Stuff.co.nz - China's Belt and Road
By Siah Hwee Ang
China's Belt and Road initiative has been around since September 2013.
New Zealand became involved when in late 2015 the country joined the Asian Infrastructure Investment Bank – known to be one of the vehicles for funding the Belt and Road projects.
New Zealand also signed a memorandum of agreement with China in March 2017 to engage China in the initiative.
The five major goals of the initiative are: policy co-ordination, connectivity of facilities, unimpeded trade, financial integration, and people-to-people bonds.
Despite this wide range of activities subsumed under the Belt and Road umbrella, the misconception is that the initiative relates only to infrastructure projects.
Facilitating engagement across countries via major global infrastructural developments is an ambitious project.
Yet, the main focus when planning these developments has been on reviving the six economic corridors that link Asia-Pacific to Europe to Africa.
The only developments that are truly new are those that will link these economic corridors to connect the regions seamlessly.
As developing countries become more developed, their growth does slow down.
Meanwhile, China has its eye on the growing economies across the globe for co-operation.
But there are economies that have potential, but will not evolve as expected due to isolation from the rest of the world.
So naturally the initiative involves boosting linkages with developing countries, which starts with infrastructural developments.
For this reason, from afar the initiative appears as though it only involves infrastructure.
But the goals of Belt and Road say otherwise.
Infrastructure is just a tool for the initiative.
Belt and Road is also about policy, facilities, trade, financial integration, and connections between people.
Since the turn of the year, there has been more visibility around activities in these areas.
This is consistent with the fact that the initiative is now written into the Constitution of the People's Republic of China, and so reporting on the outcomes of the initiative becomes compulsory.
In this way China will have to answer the viability question that was raised when the initiative was first introduced.
In other words, China will have to show that it is working.
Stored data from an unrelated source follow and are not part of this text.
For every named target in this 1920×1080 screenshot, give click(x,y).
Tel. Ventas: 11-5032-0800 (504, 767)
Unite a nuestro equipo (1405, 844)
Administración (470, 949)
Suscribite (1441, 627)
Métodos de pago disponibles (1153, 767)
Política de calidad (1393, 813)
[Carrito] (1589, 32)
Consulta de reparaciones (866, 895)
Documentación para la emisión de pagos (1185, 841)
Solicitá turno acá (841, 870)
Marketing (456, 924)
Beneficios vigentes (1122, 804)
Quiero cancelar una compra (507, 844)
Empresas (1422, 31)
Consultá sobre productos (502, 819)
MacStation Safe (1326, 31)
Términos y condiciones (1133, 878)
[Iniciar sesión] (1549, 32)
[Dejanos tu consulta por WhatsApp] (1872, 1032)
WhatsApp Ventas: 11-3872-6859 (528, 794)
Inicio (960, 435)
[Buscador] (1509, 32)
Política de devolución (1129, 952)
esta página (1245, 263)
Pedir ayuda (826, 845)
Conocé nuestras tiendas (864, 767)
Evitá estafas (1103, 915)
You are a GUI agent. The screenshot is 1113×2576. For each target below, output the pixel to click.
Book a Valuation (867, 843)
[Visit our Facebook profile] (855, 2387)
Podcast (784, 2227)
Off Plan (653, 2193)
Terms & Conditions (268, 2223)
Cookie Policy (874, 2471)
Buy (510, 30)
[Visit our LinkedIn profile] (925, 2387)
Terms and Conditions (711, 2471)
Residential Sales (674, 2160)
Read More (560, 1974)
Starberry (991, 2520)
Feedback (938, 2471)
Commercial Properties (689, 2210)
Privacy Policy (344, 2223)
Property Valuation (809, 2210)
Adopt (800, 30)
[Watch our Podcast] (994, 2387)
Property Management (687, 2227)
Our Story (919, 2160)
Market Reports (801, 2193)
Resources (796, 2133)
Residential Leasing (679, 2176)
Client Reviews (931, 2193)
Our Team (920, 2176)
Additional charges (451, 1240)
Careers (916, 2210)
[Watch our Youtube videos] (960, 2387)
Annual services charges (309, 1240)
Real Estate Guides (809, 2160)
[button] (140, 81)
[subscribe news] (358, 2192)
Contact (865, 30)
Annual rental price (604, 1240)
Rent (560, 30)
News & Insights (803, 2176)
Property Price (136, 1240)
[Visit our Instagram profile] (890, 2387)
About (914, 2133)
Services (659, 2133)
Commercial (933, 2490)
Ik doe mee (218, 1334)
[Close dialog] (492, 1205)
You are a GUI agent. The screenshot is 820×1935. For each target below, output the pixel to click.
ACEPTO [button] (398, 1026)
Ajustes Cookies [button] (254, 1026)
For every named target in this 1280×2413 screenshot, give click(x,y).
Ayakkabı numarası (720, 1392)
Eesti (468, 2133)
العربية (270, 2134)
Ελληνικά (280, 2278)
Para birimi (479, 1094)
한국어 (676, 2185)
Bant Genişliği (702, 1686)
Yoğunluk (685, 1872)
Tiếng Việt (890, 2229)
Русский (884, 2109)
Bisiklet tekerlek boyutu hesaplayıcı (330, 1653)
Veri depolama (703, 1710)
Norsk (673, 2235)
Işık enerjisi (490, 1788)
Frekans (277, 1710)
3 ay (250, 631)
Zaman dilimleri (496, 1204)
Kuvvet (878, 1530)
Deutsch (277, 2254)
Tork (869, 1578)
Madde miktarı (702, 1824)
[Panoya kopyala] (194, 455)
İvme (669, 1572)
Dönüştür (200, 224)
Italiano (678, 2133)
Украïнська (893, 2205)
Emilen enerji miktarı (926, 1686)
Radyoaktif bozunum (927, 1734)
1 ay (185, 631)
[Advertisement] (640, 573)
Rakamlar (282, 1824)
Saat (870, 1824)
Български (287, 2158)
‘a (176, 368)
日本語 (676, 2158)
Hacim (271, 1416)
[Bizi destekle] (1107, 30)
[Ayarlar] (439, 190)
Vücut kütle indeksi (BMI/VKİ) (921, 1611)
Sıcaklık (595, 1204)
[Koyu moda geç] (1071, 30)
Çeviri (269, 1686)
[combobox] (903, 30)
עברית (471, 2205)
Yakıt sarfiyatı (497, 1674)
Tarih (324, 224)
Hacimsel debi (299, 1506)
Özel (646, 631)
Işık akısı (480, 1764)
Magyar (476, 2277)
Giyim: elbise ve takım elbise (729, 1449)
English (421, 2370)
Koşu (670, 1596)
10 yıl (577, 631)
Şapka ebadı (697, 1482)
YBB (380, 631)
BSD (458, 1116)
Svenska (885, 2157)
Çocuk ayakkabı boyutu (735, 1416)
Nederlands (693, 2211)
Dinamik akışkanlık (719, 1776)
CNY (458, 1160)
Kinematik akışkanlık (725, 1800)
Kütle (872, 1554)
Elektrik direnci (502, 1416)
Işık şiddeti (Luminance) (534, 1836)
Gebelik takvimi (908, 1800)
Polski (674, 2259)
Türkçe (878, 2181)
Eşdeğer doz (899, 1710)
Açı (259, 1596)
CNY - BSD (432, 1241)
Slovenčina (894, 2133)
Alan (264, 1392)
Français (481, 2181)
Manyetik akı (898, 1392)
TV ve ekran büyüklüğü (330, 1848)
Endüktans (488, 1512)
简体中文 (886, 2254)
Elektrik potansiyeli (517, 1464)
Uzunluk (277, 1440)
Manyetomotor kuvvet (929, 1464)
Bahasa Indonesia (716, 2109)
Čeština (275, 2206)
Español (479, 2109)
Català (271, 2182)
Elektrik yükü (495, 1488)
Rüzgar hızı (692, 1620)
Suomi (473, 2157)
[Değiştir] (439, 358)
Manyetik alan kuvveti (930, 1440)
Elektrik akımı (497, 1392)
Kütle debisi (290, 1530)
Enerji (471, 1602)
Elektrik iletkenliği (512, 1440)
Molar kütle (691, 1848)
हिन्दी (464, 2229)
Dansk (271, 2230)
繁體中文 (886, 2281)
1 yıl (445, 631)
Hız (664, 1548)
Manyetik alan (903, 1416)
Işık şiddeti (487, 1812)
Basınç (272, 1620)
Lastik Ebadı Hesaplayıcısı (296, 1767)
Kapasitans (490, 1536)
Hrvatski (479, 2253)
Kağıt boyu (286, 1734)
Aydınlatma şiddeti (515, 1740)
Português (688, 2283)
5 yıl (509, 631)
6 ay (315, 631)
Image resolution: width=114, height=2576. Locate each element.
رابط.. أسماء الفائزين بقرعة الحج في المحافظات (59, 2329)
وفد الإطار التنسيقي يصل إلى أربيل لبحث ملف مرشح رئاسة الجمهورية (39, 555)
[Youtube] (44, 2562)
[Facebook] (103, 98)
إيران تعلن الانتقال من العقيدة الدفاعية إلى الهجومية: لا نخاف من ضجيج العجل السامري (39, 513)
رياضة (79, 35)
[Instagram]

This doesn't depend on infrastructural developments, but rather on what impacts come out of these developments.
For example, on policy co-ordination, China, Japan and South Korea have been negotiating their trilateral free trade agreement for a while.
Using the Belt and Road initiative as a framework, China is seeking to link to the Asean group of South East Asian nations on the ecommerce front.
In 2016, the value of mobile payments related to consumer spending in China amounted to US$790 billion (NZ$1.17b), 11 times that of the United States. The digital economy in Asean is expected to exceed US$200 billion in 2020.
According to China's Ministry of Commerce, year-to-year trade with countries along the Belt and Road initiative has experienced a significant rise in exports (12.1 per cent) and imports (26.8 per cent). Overall trade rose by 17.8 per cent in 2017 from 2016.
Independent assessments made by consulting companies also suggest the (potential) upsides for many countries involved in the initiative.
There has also been a marked increase in the pickup of second languages in China (other than English), most notably Russian, Thai and Arabic. Traditionally these would be Japanese and French.
These are just some of the observations.
We should expect to see more activity related to the goals of the initiative over time.
A lack of awareness around the initiative is not exclusive to New Zealand. And China is aware of that.
The country has been holding information forums for journalists across the globe to generate more media and knowledge around the initiative.